María Camila Palacio Chiriví
Biography
PhD 2025, Spanish and Portuguese, Northwestern University
Dissertation: “That town is a red zone”: Geographies of the Colombian Armed Conflict in 21st Century Testimonial Narratives”
María Camila's research and teaching interests include Latin American literary and cultural studies, testimonial and memory studies, Colombian and Latin American history, cultural geography, and digital humanities.
Her book project builds on her doctoral research to trace the evolution of testimonial narratives across different phases of the Colombian armed conflict and peacebuilding efforts in the 21st century. It analyzes a range of contemporary Colombian testimonial narratives (from testimonial novels, to testimonios, and journalistic chronicles) to examine how conflict and trauma reshape the relationship between territories and their inhabitants. By proposing a spatial turn or focus, in the study of testimonial literature, her work contributes to scholarship on collective memory in Colombia and Latin America and highlights the transformative potential of testimonial practices. Engaging with memory studies, cultural geography, history, ecocriticism, and ontological pluralism, her research shows how testimonial narratives resist the homogenization of memory and support processes of dialogue, reparation, and reconciliation.
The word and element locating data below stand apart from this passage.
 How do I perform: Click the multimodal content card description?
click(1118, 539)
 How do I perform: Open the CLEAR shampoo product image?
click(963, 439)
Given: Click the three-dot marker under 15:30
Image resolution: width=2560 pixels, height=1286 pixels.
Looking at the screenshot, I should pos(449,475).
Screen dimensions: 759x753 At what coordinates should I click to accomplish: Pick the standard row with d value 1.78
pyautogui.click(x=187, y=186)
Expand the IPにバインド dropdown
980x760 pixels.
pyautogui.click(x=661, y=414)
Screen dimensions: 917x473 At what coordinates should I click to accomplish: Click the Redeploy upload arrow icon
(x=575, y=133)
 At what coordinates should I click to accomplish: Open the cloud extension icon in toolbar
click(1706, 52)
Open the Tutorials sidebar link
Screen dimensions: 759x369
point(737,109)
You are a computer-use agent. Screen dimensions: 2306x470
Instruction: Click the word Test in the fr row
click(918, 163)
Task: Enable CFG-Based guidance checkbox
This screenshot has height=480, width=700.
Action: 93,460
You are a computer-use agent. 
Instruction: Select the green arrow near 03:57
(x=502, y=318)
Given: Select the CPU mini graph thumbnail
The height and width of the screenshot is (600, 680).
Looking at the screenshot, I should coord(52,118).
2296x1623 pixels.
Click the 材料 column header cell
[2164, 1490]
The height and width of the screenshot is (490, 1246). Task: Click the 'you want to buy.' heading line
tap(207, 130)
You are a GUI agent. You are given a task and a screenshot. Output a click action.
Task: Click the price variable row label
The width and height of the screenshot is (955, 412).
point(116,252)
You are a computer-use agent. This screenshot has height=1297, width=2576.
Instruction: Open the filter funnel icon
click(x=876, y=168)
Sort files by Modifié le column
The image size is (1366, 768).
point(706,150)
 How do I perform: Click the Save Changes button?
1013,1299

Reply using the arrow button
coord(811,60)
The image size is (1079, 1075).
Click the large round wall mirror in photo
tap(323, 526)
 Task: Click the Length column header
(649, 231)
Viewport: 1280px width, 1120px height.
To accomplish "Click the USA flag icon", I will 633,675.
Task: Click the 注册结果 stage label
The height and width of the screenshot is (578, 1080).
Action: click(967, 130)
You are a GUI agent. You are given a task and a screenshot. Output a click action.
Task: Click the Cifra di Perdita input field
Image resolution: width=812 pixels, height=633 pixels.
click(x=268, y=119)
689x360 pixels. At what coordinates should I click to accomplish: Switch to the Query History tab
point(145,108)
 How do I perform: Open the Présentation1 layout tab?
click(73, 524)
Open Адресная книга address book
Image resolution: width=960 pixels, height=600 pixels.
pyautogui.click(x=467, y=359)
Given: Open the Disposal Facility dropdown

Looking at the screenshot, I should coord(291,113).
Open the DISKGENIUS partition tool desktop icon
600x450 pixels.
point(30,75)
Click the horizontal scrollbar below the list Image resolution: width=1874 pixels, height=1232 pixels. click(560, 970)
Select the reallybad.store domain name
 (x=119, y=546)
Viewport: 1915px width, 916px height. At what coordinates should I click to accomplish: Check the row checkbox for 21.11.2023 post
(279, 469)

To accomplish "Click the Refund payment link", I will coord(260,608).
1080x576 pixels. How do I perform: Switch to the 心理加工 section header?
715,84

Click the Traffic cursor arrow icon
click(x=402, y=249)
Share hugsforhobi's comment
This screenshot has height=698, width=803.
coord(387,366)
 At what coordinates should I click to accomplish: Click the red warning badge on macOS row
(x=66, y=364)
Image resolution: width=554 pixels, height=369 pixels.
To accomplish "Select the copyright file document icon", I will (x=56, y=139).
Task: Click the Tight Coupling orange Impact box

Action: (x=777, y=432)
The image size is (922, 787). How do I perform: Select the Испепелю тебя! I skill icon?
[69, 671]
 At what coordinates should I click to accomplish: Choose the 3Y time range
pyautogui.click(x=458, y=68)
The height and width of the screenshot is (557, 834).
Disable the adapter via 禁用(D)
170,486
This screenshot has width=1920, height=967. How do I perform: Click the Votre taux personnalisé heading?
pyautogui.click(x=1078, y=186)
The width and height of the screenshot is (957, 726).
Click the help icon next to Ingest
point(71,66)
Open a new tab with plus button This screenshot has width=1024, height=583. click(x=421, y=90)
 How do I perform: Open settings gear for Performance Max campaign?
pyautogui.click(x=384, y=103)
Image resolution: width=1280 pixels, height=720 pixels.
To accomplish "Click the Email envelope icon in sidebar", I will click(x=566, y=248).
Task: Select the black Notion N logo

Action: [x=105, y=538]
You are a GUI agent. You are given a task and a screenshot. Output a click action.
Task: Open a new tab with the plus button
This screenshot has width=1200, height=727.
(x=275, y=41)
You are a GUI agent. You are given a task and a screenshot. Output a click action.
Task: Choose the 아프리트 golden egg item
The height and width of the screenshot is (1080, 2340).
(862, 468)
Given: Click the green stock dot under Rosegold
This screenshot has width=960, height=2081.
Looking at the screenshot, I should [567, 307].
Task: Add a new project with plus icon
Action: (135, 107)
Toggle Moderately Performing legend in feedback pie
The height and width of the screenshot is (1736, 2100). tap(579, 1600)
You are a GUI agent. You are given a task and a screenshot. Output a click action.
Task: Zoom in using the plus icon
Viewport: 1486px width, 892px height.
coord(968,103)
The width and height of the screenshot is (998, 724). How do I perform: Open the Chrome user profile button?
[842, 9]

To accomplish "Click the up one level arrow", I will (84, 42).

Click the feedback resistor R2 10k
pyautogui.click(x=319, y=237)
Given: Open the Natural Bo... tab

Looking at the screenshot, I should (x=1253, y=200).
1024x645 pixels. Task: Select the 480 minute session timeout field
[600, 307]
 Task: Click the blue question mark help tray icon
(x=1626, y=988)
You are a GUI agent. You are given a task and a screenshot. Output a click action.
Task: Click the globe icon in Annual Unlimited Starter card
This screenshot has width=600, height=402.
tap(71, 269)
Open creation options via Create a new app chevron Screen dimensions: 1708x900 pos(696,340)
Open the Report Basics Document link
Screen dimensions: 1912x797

Her peer-reviewed article, “Hacia una redefinición de los territorios testimoniales: la naturaleza como testigo en Cuando los pájaros no cantaban, de la Comisión de la Verdad,” was published in Visitas al Patio. She has presented scholarly papers at conferences and symposia in the U.S. and abroad, and has organized conferences and participated in workshops focused on Latin American Studies and Digital Humanities topics. She also holds an M.A. in Digital Humanities from Loyola University Chicago and a B.A. in Literature from the Universidad de los Andes (Colombia). At Northwestern, her doctoral research has been supported by the Buffett Institute for Global Affairs, the Latin American and Caribbean Studies Program, the Alice Kaplan Institute for the Humanities, and the Department of Spanish and Portuguese.